● **INFORMATION**
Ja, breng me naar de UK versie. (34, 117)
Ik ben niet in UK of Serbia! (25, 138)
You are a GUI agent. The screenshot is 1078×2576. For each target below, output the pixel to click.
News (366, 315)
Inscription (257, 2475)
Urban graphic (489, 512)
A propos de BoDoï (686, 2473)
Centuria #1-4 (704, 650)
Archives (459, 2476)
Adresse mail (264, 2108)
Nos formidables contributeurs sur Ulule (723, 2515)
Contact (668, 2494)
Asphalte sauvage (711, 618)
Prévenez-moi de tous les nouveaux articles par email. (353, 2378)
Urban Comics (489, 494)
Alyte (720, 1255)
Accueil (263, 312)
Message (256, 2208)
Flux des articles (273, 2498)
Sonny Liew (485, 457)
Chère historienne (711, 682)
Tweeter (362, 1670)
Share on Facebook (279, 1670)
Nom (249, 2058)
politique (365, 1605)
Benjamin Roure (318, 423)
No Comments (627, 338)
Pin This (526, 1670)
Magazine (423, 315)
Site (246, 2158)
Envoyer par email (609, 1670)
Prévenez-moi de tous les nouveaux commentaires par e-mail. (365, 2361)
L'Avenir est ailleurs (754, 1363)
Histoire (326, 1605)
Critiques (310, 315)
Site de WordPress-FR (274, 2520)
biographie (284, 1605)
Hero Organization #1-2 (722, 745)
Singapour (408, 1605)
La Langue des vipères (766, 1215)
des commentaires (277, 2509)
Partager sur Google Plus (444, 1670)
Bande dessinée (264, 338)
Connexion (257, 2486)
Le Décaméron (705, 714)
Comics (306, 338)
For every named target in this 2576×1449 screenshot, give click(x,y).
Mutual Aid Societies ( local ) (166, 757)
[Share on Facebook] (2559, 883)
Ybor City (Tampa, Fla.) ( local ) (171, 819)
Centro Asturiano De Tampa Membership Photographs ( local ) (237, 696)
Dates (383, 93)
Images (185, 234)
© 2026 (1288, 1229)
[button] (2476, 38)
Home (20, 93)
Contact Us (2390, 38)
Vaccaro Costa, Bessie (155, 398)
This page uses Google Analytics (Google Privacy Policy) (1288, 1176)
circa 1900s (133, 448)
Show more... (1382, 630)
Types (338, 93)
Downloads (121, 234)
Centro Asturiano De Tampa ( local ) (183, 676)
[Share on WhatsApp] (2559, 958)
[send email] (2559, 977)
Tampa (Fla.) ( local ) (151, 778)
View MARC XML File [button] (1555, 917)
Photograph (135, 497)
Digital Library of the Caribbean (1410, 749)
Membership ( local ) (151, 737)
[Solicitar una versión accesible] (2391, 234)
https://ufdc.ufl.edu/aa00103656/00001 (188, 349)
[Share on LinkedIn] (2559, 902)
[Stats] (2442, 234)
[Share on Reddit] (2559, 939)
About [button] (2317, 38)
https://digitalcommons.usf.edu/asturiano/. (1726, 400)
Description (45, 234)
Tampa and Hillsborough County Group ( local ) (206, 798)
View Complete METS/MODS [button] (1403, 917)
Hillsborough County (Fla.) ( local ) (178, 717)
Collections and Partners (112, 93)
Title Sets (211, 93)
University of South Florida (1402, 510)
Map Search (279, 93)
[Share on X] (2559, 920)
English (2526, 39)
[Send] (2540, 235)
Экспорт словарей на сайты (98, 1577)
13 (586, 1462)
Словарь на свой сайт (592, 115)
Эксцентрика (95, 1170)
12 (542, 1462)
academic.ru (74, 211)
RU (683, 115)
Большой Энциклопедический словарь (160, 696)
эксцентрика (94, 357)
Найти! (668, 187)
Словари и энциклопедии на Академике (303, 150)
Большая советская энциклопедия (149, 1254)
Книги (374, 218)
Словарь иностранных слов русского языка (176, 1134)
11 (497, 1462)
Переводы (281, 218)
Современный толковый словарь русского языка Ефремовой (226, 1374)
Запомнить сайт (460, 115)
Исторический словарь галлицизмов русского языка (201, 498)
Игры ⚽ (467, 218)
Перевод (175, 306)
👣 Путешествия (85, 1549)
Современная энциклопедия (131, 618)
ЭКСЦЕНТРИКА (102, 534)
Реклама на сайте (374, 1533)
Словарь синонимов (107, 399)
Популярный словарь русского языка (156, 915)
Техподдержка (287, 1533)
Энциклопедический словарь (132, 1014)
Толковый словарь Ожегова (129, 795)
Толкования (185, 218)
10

● **TASK INSTRUCTIONS**
Where the data above reaches the line holding "Flux des articles (273, 2498)", begin printing, and stop after the line holding "[Share on WhatsApp] (2559, 958)". Each line must be reproduced exactly, with nothing else added.

● **TASK OUTPUT**
Flux des articles (273, 2498)
Sonny Liew (485, 457)
Chère historienne (711, 682)
Tweeter (362, 1670)
Share on Facebook (279, 1670)
Nom (249, 2058)
politique (365, 1605)
Benjamin Roure (318, 423)
No Comments (627, 338)
Pin This (526, 1670)
Magazine (423, 315)
Site (246, 2158)
Envoyer par email (609, 1670)
Prévenez-moi de tous les nouveaux commentaires par e-mail. (365, 2361)
L'Avenir est ailleurs (754, 1363)
Histoire (326, 1605)
Critiques (310, 315)
Site de WordPress-FR (274, 2520)
biographie (284, 1605)
Hero Organization #1-2 (722, 745)
Singapour (408, 1605)
La Langue des vipères (766, 1215)
des commentaires (277, 2509)
Partager sur Google Plus (444, 1670)
Bande dessinée (264, 338)
Connexion (257, 2486)
Le Décaméron (705, 714)
Comics (306, 338)
For every named target in this 2576×1449 screenshot, give click(x,y).
Mutual Aid Societies ( local ) (166, 757)
[Share on Facebook] (2559, 883)
Ybor City (Tampa, Fla.) ( local ) (171, 819)
Centro Asturiano De Tampa Membership Photographs ( local ) (237, 696)
Dates (383, 93)
Images (185, 234)
© 2026 (1288, 1229)
[button] (2476, 38)
Home (20, 93)
Contact Us (2390, 38)
Vaccaro Costa, Bessie (155, 398)
This page uses Google Analytics (Google Privacy Policy) (1288, 1176)
circa 1900s (133, 448)
Show more... (1382, 630)
Types (338, 93)
Downloads (121, 234)
Centro Asturiano De Tampa ( local ) (183, 676)
[Share on WhatsApp] (2559, 958)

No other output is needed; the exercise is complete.